Todo comenzó como un día que parecía sacado de un cuento: flores que se mecían suavemente al viento, melodías de pájaros y animales que parecían anticipar la llegada de tu gran momento. Vestida con tu vestido blanco, caminabas entre los jardines del reino, con la certeza de que tu príncipe te esperaba y de que la felicidad eterna estaba al alcance de tu mano.
Hasta que la encontraste: una anciana de mirada intensa y sonrisa engañosa. Sus palabras, suaves y convincentes, te llevaron a acercarte a un pozo profundo que prometía mostrarte el futuro. Creíste en su bondad, en la magia de sus palabras… y en un instante, todo se volvió oscuro.
Te empujó.
Gritaste mientras caías en el vacío, el agua y la oscuridad te rodearon, y el sonido de tu propio corazón parecía mezclarse con un eco imposible de ignorar. Todo desapareció: el castillo, las flores, el cielo azul. Solo quedaba la sensación de caída, de vértigo, de un mundo que se rompía.
Fue un viaje interminable, hasta que finalmente emergiste. El agua te rodeaba, fría y oscura, pero de repente, un brillo comenzó a adherirse a tu piel y a tu vestido: diminutas luces que reflejaban la magia que aún te acompañaba, como si el mundo quisiera recordarte que no habías desaparecido por completo.
La tapa de hierro estaba pesada, pero al golpearte con cuidado, se movió y cedió. Respiraste profundo, saliendo lentamente, empapada y cubierta de los destellos de luz que se pegaban a tu cabello y a tus hombros. Cada paso sobre la humedad de la alcantarilla te hacía sentir extraña y asombrada, una mezcla de miedo y maravilla que nunca habías sentido antes.
Cuando finalmente tus pies tocaron el pavimento de la ciudad, todo era enorme y confuso: edificios de acero que se alzaban hasta el cielo, luces que parpadeaban, ruidos de coches y voces que llenaban el aire. Era un mundo completamente distinto, ruidoso y gris, donde nadie parecía notar a una joven vestida de blanco, empapada y cubierta de brillos mágicos.
Avanzaste entre charcos y autos, con la cabeza levantada por instinto, buscando algo familiar. Fue entonces cuando lo viste: un anuncio gigante, iluminado y colorido, con un castillo dibujado y coronas brillando en cada esquina. Tu corazón dio un vuelco y, casi sin pensar, corriste hacia él, como si de alguna manera pudiera llevarte de regreso a tu hogar.
Y entonces lo viste a él. Kyojuro Rengoku.
Alto, de cabello dorado, con el rostro cansado de quien ha aprendido a seguir adelante sin mirar atrás. Caminaba deprisa bajo su paraguas, sujetando la mano de una niña que saltaba entre los charcos.
Su mundo era completamente distinto al tuyo: hechos, horarios, demandas y acuerdos. Un abogado, un hombre que ya no creía en la magia porque la vida se la había arrebatado.

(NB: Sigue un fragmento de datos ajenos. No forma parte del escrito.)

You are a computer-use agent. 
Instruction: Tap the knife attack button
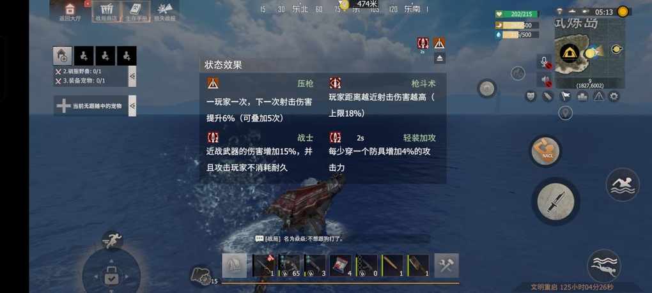coord(555,201)

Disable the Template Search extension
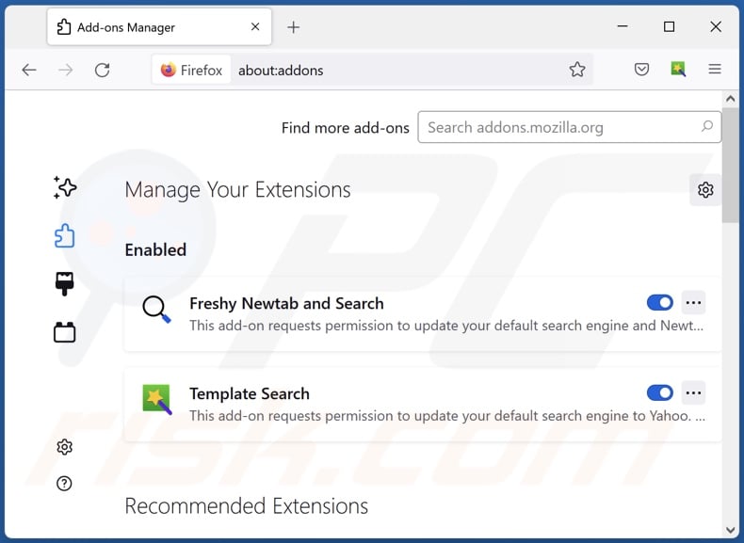tap(660, 392)
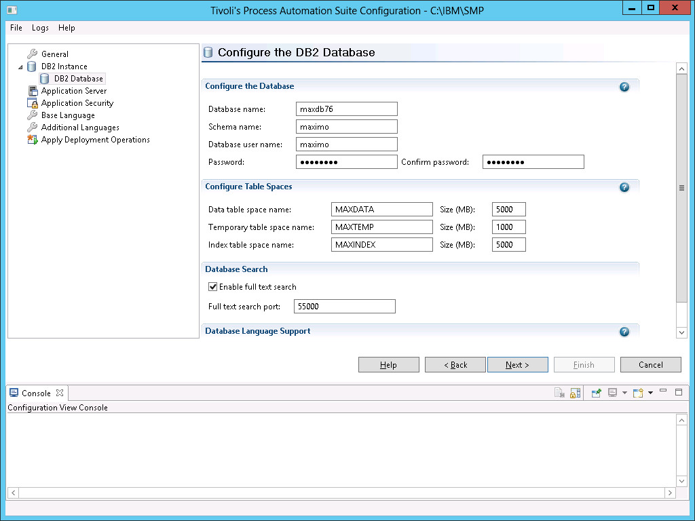Click the Application Security lock icon
This screenshot has height=521, width=695.
[33, 102]
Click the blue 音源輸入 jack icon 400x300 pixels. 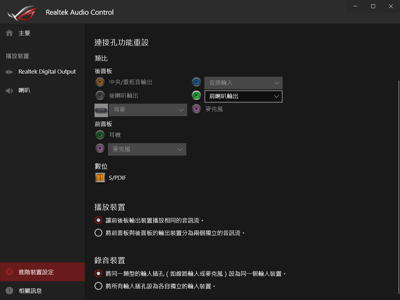(x=197, y=82)
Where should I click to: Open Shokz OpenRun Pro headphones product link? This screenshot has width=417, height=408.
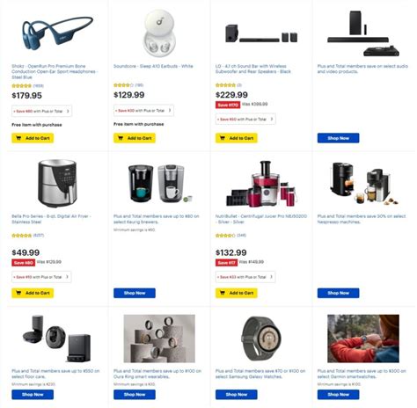[55, 71]
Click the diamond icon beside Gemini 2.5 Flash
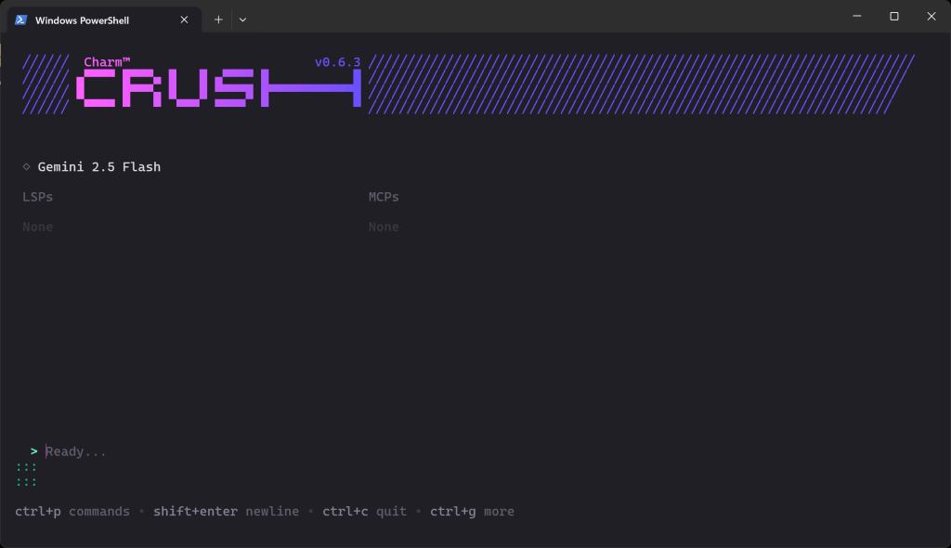This screenshot has height=548, width=951. click(25, 166)
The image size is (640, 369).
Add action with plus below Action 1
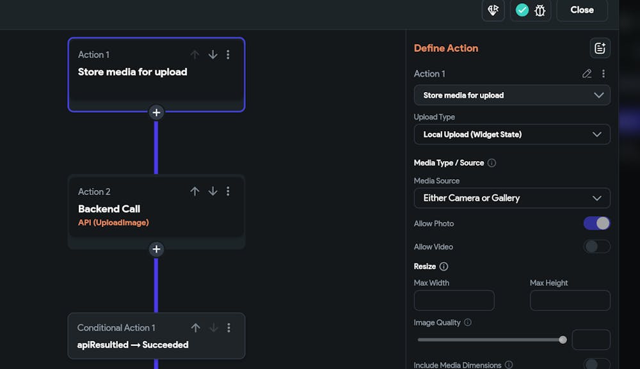pos(156,113)
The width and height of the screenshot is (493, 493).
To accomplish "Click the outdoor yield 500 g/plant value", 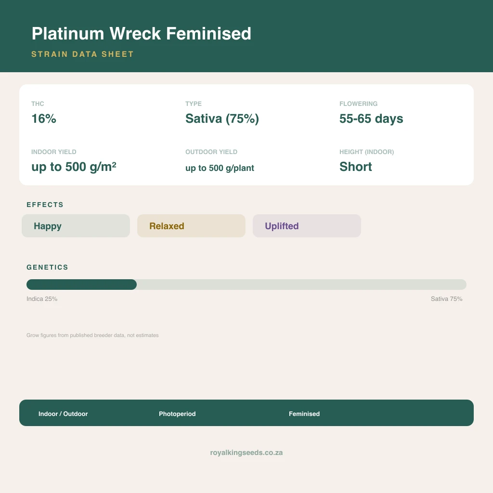I will tap(220, 168).
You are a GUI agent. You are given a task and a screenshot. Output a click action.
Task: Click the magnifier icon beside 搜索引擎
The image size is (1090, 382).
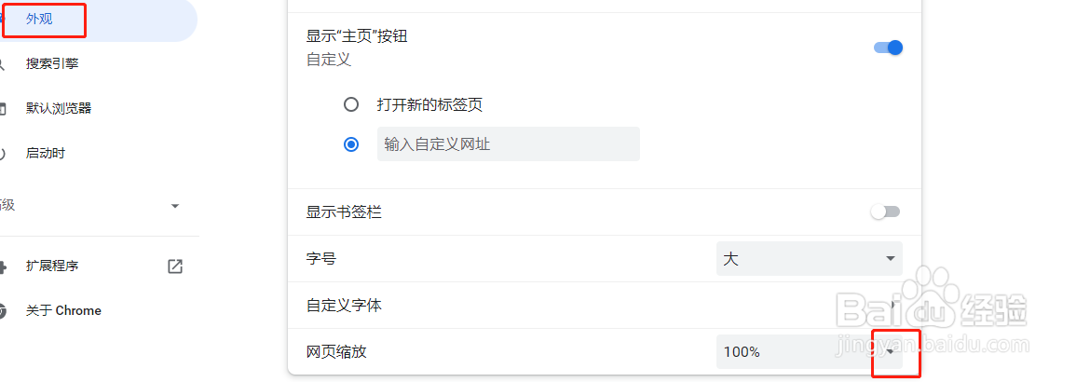coord(3,64)
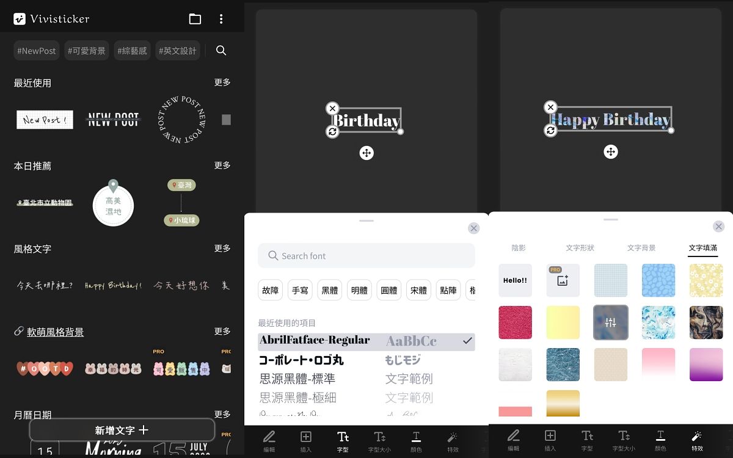Open the folder icon in Vivisticker header
The height and width of the screenshot is (458, 733).
tap(195, 19)
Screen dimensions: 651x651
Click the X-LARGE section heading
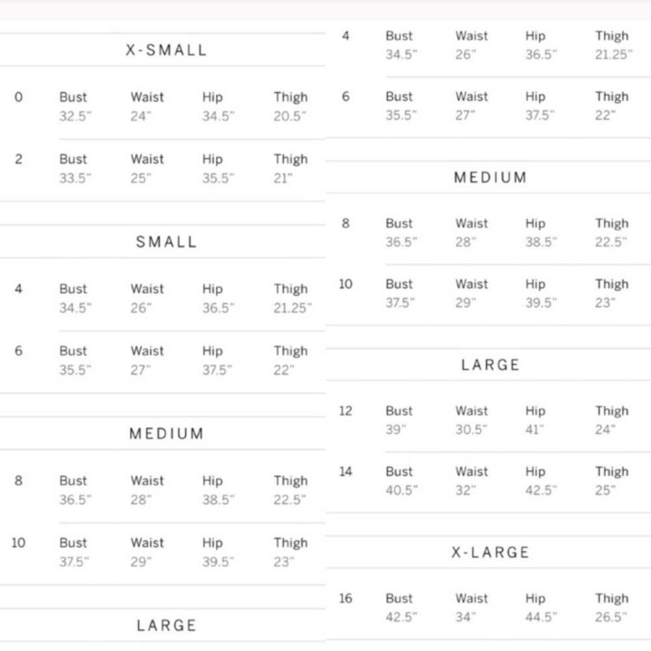click(x=490, y=552)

Pero la pequeña, su hija, fue la primera en sonreírte.
—Papá, ¿por qué lleva un vestido de princesa? —preguntó, con los ojos llenos de curiosidad.
Él solo suspiró, intentando decidir si debía ayudarte o seguir su camino. Sin embargo, había algo en ti, algo en esa inocencia tan sincera, que lo detuvo.
—¿Está bien, señorita? —preguntó Kyojuro con esa voz grave, suave, mezcla de preocupación y escepticismo.
—Busco mi castillo —respondiste, con una sonrisa temblorosa, como si las palabras bastaran para devolverte a casa.
Él te miró en silencio unos segundos, sin saber si reír o alarmarse.
—Bien… —dijo finalmente—, los castillos no son muy comunes por aquí. ¿Tiene algún lugar a dónde ir?